Friday, October 21, 2011

London: The St. Pancras Renaissance Hotel

It is nearly a century since the Midland Grand hotel, the Victorian palace attached to St Pancras station, last flourished, and 76 years since it was a hotel at all. It is almost a half-century since the struggle began to rescue it from oblivion, 26 years since it had any full-time use and five since construction started to return it to its original purpose as a luxury hotel, with a wonderful spa too.

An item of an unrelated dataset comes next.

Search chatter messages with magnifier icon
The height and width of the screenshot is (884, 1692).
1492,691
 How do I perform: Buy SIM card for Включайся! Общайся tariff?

The hotel has been restored at a cost of £200m: ‘it has stood, like the weird house of a crazy old lady in some village, unmissable, spooky and inaccessible.’ The life of the city swirls around it and under it, in and out of some of the busiest train and underground stations in Europe (6 tube lines accessible from the hotel). It has been possible to see inside on the occasional tour, and its interiors have been shown worldwide to unknowing millions, as locations for Harry Potter, 102 Dalmatians, Batman, Richard III and other films requiring lavish Gothic creepiness. Now, its restoration nearly complete, it feels like both a lost world and something familiar, that has always been part of the furniture of London.

Inside, it is a thing of movement, a web of stairs and endless corridors. Even the coffee room, one of its most splendid interiors, is built on a radiused curve, like a railway viaduct, as if you had not quite left a train carriage. In short, this is one of the most exciting ‘new’ hotels on the London scene.